• AIM OF THE TASK: Work through the lines of the material below, note those with the word "Given", and give their number, nothing else.
++++
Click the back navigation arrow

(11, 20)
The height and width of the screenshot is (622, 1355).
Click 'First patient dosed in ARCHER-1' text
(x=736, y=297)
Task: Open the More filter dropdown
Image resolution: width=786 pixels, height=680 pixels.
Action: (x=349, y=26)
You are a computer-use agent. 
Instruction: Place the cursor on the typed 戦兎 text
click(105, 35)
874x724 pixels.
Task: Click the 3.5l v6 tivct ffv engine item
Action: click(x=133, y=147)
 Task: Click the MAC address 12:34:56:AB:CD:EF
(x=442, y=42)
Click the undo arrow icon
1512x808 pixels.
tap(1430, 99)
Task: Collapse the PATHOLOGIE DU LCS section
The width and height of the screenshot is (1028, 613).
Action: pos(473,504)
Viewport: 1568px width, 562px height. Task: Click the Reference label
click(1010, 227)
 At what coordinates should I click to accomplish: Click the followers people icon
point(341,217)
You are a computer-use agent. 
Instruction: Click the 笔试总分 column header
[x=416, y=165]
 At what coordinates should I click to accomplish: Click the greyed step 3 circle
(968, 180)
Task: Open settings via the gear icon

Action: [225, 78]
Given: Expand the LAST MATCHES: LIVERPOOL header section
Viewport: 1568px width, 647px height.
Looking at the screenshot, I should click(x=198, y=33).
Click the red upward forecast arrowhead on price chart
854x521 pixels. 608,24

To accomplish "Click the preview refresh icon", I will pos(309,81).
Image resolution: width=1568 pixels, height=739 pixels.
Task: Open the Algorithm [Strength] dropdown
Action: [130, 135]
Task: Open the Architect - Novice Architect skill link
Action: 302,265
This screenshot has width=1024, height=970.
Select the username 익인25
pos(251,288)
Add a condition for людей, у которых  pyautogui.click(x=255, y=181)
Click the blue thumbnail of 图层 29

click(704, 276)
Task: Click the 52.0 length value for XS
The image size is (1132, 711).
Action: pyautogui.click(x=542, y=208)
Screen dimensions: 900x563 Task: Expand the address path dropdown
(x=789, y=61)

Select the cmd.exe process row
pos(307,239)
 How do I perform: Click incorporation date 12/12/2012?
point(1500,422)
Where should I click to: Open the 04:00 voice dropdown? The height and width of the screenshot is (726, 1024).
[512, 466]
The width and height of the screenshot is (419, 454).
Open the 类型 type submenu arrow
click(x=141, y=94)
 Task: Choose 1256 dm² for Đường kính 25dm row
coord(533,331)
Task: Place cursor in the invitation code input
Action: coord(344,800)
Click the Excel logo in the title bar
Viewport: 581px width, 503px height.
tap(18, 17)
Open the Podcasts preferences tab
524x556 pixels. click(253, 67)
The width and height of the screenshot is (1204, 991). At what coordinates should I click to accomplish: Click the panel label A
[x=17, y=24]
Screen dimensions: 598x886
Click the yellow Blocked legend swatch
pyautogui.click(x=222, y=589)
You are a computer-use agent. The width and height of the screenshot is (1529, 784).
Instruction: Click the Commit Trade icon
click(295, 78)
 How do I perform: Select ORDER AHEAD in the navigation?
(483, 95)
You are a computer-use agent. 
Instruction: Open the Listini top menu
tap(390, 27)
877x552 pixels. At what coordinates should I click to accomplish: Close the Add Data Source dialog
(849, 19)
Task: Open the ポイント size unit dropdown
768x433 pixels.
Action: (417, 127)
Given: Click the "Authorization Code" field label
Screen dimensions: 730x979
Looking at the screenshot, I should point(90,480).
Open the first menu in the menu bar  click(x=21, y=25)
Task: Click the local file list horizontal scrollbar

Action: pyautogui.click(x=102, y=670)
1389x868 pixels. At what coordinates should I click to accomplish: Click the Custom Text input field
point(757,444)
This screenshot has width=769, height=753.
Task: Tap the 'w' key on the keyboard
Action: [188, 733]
++++
• REPLY TO THE TASK: 2